Notebook download
Run in browser

Testing¶

When programming, it is very important to know that the code we have written does what it was intended. Unfortunately, this step is often skipped in scientific programming, especially when developing code for our own personal work.

Researchers sometimes check that their code behaves correctly by manually running it on some sample data and inspecting the results. However, it is much better and safer to automate this process, so the tests can be run often -- perhaps even after each new commit! This not only reassures us that the code behaves as it should at any given moment, it also gives us more flexibility to change it, because we have a way of knowing when we have broken something by accident.

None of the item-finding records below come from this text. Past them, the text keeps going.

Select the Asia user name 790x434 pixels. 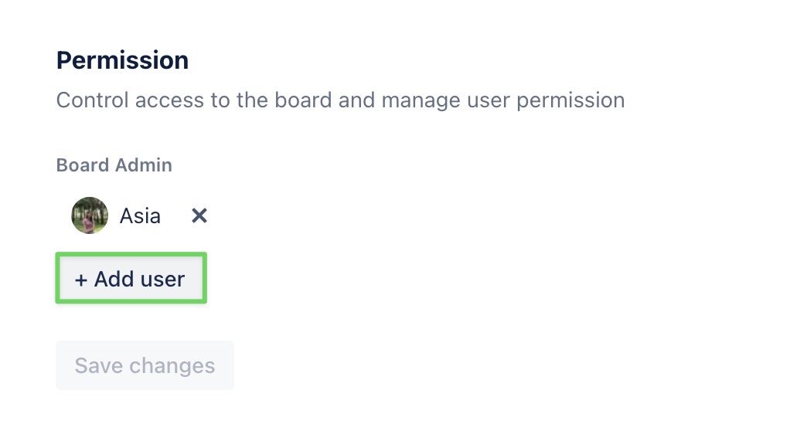coord(140,216)
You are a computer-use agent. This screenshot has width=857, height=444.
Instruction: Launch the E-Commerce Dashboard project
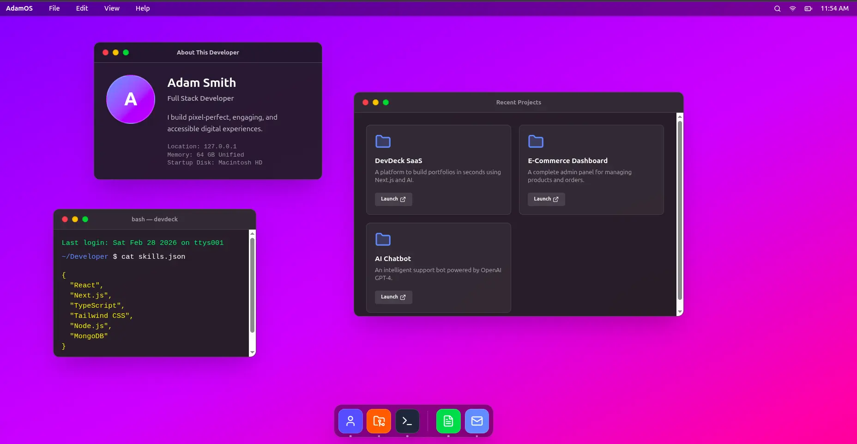546,199
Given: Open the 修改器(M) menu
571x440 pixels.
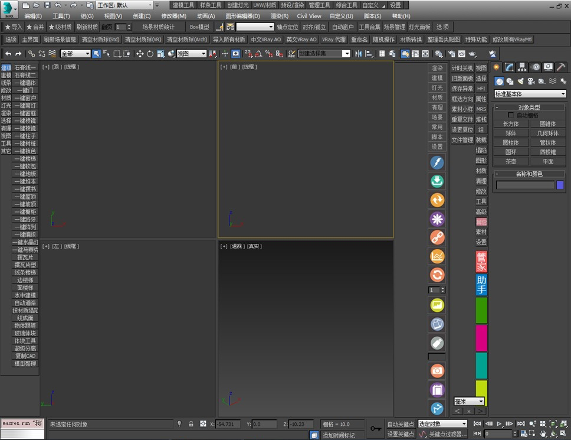Looking at the screenshot, I should (x=173, y=16).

In this chapter, we will mostly look at how to write unit tests, which check the behaviour of small parts of our code. We will work with a particular framework for Python code, but the principles we discuss are general. We will also look at how to use a debugger to locate problems in our code, and services that simplify the automated running of tests.

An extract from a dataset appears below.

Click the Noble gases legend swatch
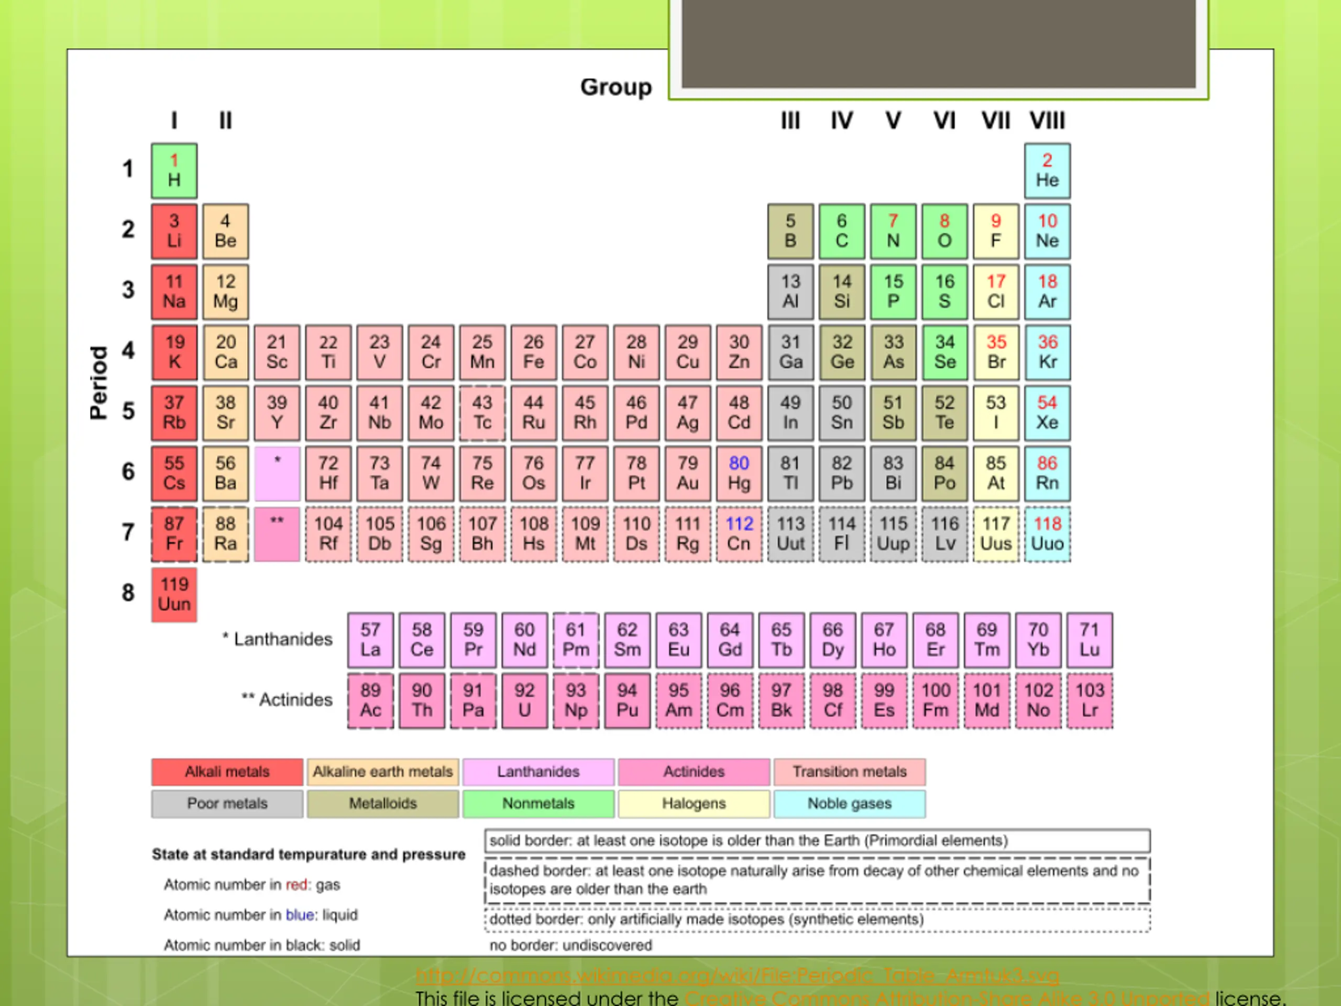The height and width of the screenshot is (1006, 1341). pos(849,803)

A few reasons not to do testing¶

Sensibility	Sense
It's boring	Maybe
Code is just a one off throwaway	As with most research codes
No time for it	A bit more code, a lot less debugging
Tests can be buggy too	See above
Not a professional programmer	See above
Will do it later	See above

A few reasons to do testing¶

laziness: testing saves time
peace of mind: tests (should) ensure code is correct
runnable specification: best way to let others know what a function should do and not do
reproducible debugging: debugging that happened and is saved for later reuse
code structure / modularity: since we may have to call parts of the code independently during the tests
ease of modification: since results can be tested

Not a panacea¶

Trying to improve the quality of software by doing more testing is like trying to lose weight by weighing yourself more often. - Steve McConnell

Testing won't correct a buggy code
Testing will tell you were the bugs are...
... if the test cases cover the bugs

If the test cases do not cover the bugs, things can go horribly wrong - an example for this is Therac-25.

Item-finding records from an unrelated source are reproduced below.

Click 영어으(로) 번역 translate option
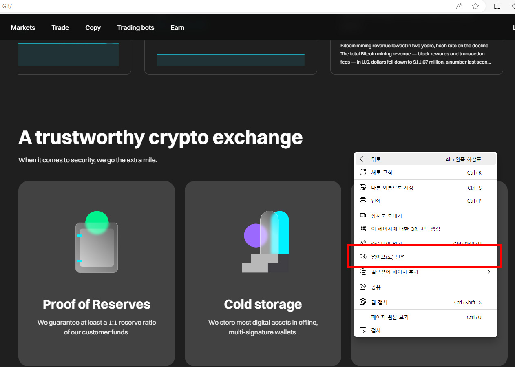Screen dimensions: 515x367 point(426,257)
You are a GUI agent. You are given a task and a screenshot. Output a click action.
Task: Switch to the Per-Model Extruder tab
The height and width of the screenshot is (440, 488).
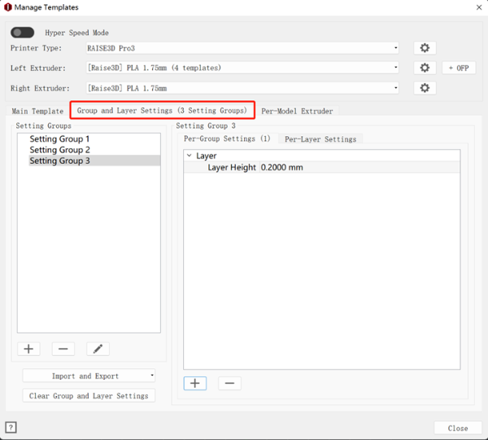[297, 111]
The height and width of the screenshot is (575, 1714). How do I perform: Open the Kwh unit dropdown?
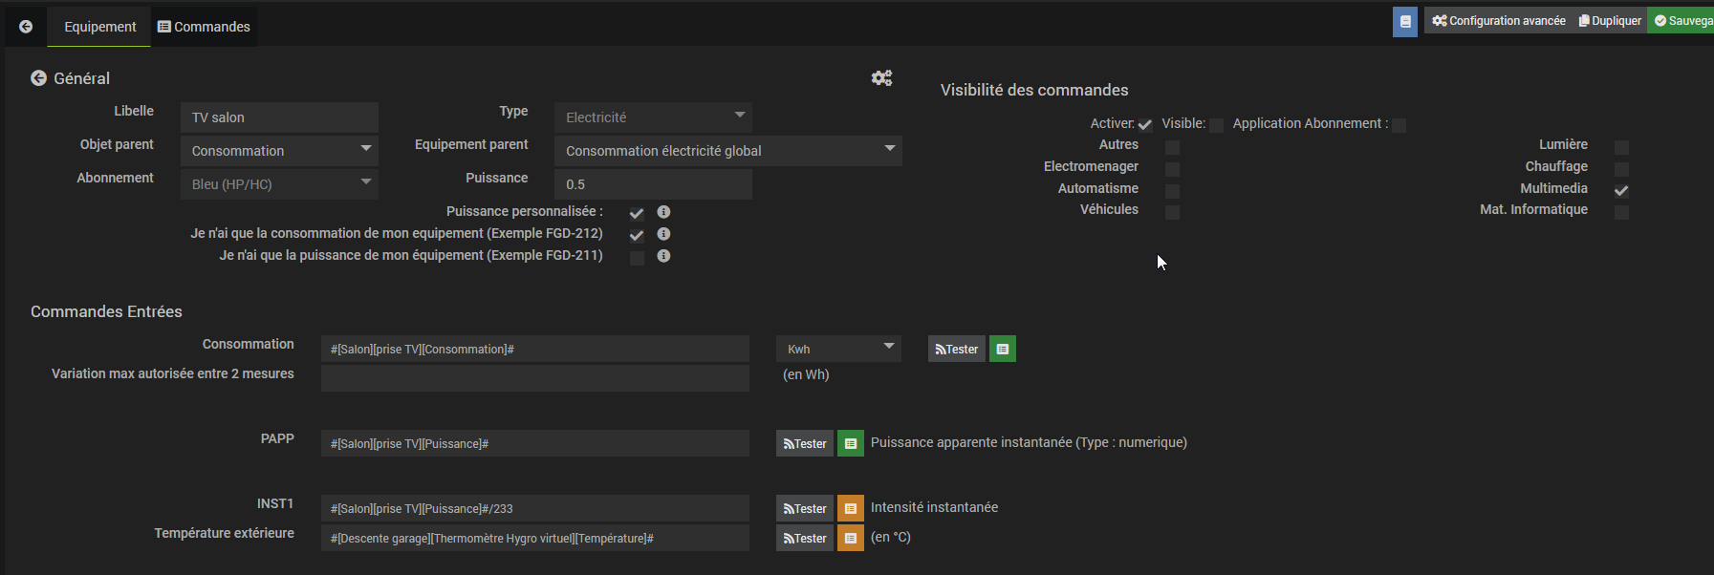[x=838, y=350]
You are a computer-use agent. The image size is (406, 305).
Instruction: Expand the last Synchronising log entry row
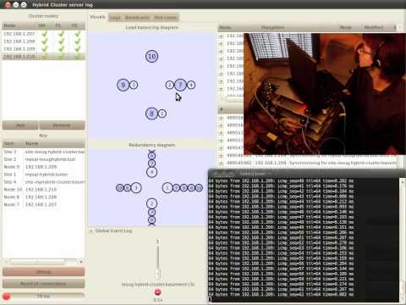pos(221,163)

Tests at different scales¶

Level of test	Area covered by test
Unit testing	smallest logical block of work (often < 10 lines of code)
Component testing	several logical blocks of work together
Integration testing	all components together / whole program

Always start at the smallest scale!

If a unit test is too complicated, go smaller.

Legacy code hardening¶

Very difficult to create unit-tests for existing code
Instead we make a regression test
Run program as a black box:

setup input
run program
read output
check output against expected result

Does not test correctness of code
Checks code is a similarly wrong on day N as day 0

Testing vocabulary¶

fixture: input data
action: function that is being tested
expected result: the output that should be obtained
actual result: the output that is obtained
coverage: proportion of all possible paths in the code that the tests take

Branch coverage:¶

if energy > 0:
    ! Do this 
else:
    ! Do that

Is there a test for both energy > 0 and energy <= 0?